Perhaps both general manager Al Avila and team owner Mike Ilitch were heartened by his about-face, too, considering the aggressive way in which they built around the club’s ace in strengthening the rotation and shoring up the bullpen. All that spending and offseason shopping has resulted in a bevvy of fresh talent in Lakeland.
“It’s a whole staff, bullpen and everything, absolutely, lots of new faces. But I really like all the acquisitions,” Verlander said. “You have to applaud Al -- Mr. Avila -- and Mr. [Ilitch]. We had a lot of holes that we filled. And I think we did a great job not just filling those holes but implementing great ballplayers in those roles [with guys] that are going to succeed.”

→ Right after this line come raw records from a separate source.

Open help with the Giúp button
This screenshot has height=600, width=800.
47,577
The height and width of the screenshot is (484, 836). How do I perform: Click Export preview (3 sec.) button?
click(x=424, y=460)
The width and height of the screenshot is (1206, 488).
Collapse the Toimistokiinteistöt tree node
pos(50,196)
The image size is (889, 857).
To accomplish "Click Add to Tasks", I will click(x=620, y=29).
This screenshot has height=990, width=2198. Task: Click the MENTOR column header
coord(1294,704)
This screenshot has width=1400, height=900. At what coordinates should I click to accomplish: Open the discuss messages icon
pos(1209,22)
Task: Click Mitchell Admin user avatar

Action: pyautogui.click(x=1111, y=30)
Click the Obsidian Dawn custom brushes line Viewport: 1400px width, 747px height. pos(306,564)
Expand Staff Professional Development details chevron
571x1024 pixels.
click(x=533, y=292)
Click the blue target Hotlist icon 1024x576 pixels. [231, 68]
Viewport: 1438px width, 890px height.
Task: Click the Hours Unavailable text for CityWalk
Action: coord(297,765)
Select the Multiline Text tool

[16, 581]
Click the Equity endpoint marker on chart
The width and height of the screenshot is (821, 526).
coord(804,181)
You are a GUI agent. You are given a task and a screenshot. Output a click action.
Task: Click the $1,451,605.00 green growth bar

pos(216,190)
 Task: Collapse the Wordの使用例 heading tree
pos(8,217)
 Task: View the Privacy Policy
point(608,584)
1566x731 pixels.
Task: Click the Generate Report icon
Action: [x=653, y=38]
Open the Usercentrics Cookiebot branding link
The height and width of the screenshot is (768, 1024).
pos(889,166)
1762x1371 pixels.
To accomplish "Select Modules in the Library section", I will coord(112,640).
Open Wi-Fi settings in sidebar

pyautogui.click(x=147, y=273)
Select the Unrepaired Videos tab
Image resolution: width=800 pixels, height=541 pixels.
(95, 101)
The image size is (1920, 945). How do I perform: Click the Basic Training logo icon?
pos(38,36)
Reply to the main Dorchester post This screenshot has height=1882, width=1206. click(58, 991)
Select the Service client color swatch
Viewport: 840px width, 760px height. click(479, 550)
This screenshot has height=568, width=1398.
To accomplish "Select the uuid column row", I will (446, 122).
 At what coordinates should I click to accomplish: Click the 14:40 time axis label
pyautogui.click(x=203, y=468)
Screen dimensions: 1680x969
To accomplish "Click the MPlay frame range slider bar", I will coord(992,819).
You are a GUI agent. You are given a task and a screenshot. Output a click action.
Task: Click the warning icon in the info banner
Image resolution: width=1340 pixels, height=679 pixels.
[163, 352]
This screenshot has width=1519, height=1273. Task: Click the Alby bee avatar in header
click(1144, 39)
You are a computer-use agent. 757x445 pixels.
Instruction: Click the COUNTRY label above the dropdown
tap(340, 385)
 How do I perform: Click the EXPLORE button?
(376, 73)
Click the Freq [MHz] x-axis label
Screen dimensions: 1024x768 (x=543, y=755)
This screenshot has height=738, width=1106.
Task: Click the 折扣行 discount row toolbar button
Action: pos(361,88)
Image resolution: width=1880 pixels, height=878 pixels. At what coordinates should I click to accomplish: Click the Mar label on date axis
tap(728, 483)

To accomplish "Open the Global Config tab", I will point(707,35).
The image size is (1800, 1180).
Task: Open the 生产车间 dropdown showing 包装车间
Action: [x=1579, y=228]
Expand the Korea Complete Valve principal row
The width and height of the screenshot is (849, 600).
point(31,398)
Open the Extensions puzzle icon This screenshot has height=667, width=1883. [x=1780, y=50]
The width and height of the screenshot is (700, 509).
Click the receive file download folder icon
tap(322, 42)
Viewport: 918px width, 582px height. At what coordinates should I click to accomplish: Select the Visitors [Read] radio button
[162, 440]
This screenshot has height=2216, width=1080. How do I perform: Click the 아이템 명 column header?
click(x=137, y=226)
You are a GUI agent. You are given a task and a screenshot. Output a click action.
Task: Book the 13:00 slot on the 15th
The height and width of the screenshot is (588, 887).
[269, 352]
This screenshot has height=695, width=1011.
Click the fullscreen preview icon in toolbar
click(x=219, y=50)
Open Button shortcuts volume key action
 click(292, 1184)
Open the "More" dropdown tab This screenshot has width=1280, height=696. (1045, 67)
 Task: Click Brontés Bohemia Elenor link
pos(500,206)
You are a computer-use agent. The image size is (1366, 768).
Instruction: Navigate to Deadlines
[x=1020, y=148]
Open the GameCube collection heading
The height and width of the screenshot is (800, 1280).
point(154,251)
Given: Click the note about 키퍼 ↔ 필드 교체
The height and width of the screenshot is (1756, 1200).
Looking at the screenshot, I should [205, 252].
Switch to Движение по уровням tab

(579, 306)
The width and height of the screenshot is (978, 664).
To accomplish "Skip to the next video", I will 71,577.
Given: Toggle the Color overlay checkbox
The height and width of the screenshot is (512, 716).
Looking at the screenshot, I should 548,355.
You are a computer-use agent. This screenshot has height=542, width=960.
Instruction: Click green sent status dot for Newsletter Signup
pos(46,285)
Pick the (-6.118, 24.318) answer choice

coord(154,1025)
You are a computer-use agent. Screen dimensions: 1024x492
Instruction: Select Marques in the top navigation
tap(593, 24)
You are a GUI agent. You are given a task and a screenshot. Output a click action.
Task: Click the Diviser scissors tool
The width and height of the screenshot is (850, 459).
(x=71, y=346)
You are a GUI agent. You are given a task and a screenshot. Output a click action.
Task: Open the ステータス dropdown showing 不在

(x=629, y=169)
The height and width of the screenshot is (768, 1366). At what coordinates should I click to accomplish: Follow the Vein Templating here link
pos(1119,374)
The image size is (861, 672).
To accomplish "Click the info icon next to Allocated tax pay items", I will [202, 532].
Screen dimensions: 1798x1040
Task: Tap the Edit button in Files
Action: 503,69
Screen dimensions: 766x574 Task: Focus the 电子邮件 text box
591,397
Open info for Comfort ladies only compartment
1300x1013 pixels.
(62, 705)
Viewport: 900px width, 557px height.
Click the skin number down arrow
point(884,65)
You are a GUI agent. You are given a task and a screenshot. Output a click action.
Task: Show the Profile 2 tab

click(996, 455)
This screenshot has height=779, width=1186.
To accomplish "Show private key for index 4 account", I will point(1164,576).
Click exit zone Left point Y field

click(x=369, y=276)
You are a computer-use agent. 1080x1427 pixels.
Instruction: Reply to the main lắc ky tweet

Verlander is not old, not even by baseball standards, but he is savvy. Upon ending his first press briefing of the season, he took the opportunity to deliver a not-so-subtle jab at the preseason prognosticators that have, thus far, doubted the Tigers for 2016.
USA Today, namely, predicted the Tigers would finish fourth in the AL Central.
“On paper, I'm really pleased with this team,” Verlander said. “I know USA Today doesn’t think so, but in this clubhouse, we do.”